Pilot RCT in veterans with depression finds no benefit from immediate PGx testing.

This pilot randomized clinical trial involved 60 veterans with depression, comparing immediate availability of pharmacogenomic (PGx) test results to delayed results until the end of the 12-week trial. The primary outcome was PHQ-9 scores, with secondary outcomes including the proportion of patients with medication changes and time to first medication change. Over a follow-up of 2.8 months, no significant differences were observed in PHQ-9 scores, the proportion of patients with medication changes, or time to first medication change. However, 30% of subjects had an actionable gene-drug interaction, indicating potential genetic relevance in this population.

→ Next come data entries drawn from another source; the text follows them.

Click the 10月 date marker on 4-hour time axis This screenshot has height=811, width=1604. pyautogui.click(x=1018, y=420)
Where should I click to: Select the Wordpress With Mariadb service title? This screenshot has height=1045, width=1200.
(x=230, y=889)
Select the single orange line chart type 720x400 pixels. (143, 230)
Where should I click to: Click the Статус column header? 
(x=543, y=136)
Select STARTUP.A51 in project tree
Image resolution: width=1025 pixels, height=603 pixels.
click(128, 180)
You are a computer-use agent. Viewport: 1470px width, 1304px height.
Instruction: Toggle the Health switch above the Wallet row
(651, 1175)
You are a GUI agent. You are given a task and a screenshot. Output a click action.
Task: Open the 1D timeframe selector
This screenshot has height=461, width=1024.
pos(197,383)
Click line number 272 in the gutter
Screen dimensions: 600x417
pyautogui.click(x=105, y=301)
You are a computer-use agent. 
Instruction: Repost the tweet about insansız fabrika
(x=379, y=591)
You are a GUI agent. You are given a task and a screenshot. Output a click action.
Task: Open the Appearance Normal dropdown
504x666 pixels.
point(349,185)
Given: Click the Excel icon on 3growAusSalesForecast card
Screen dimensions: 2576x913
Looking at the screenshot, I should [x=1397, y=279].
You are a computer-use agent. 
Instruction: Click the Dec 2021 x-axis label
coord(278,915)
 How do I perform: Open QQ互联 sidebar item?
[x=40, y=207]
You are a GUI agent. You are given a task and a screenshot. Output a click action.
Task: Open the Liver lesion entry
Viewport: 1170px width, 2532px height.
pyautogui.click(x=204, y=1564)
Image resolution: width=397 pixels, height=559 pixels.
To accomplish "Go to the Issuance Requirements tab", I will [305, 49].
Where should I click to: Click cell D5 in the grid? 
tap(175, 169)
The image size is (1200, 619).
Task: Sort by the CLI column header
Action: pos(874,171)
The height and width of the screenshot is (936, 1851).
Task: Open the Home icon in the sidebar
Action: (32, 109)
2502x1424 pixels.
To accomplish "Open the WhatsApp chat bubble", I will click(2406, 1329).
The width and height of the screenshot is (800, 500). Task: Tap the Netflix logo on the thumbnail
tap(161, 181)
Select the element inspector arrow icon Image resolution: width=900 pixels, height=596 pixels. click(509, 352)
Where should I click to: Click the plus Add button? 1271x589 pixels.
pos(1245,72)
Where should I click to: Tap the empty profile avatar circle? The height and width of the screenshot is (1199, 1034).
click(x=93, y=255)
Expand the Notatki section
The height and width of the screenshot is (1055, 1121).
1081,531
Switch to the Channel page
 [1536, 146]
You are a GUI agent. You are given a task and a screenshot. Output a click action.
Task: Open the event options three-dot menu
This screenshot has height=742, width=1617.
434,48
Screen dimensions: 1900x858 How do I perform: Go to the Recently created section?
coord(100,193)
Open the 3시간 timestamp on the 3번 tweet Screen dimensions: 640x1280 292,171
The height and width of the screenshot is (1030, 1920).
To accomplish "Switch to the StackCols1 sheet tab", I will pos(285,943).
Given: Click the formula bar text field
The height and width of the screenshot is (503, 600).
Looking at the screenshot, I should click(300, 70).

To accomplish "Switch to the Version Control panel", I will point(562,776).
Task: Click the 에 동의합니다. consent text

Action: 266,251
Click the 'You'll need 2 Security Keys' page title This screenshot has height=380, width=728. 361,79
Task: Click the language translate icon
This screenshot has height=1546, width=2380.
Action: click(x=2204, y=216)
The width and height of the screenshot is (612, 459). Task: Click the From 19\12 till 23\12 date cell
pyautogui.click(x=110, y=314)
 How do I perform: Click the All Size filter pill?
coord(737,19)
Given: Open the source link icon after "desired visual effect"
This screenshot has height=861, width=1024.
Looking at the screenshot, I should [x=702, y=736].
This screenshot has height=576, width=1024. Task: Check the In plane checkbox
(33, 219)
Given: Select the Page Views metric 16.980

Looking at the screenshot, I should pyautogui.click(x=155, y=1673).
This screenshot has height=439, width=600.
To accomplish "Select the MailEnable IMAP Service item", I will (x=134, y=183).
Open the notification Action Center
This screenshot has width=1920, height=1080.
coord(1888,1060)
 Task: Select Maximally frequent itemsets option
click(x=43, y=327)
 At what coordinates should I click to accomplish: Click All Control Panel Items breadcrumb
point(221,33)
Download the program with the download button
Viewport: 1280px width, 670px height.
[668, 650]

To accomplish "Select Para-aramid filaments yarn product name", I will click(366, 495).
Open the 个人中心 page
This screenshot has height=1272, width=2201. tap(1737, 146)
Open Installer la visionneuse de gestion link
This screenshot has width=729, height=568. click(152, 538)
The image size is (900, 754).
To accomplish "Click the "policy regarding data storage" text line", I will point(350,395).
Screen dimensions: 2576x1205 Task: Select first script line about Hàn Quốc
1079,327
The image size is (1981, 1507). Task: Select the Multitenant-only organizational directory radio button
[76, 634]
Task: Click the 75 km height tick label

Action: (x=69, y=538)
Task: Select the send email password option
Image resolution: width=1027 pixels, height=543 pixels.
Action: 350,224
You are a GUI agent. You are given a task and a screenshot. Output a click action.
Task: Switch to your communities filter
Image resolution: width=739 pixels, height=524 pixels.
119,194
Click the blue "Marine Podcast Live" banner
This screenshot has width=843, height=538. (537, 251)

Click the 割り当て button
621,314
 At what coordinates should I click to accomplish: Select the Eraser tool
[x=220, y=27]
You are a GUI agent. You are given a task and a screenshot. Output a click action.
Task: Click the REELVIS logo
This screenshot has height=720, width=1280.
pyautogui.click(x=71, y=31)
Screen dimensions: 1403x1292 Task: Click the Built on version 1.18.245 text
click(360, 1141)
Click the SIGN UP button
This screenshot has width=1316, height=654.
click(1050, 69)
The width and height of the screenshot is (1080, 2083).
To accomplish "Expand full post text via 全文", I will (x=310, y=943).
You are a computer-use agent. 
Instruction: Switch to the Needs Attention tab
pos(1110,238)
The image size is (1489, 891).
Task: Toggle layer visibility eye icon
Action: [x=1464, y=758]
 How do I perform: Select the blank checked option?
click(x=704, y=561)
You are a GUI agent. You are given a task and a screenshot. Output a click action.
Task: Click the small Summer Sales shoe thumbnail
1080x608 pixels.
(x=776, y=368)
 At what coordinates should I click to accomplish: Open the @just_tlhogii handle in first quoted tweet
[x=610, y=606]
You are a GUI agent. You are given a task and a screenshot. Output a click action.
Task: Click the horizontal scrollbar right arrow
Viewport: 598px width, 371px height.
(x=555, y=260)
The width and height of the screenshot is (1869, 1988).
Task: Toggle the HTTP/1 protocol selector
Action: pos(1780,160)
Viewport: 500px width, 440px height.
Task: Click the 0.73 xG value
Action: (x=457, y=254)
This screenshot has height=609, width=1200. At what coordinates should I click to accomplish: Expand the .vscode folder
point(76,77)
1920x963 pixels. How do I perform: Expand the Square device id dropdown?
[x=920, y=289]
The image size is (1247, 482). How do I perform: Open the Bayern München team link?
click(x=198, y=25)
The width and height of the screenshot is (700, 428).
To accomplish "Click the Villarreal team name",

Safety and tolerability data were not reported, including adverse events, serious adverse events, and discontinuations. Key limitations include low rates of actionable gene-drug interactions, which may have influenced the modest outcomes, and the pilot nature of the study, which limits generalizability and certainty.

Practice relevance is restrained: targeted PGx testing can increase rates of actionable genotypes in patients with depression, but this trial did not show clinical benefits from immediate testing. Clinicians should interpret these findings cautiously due to the small sample size, short follow-up, and lack of detailed safety information, considering PGx testing as an exploratory tool rather than a standard intervention in this context.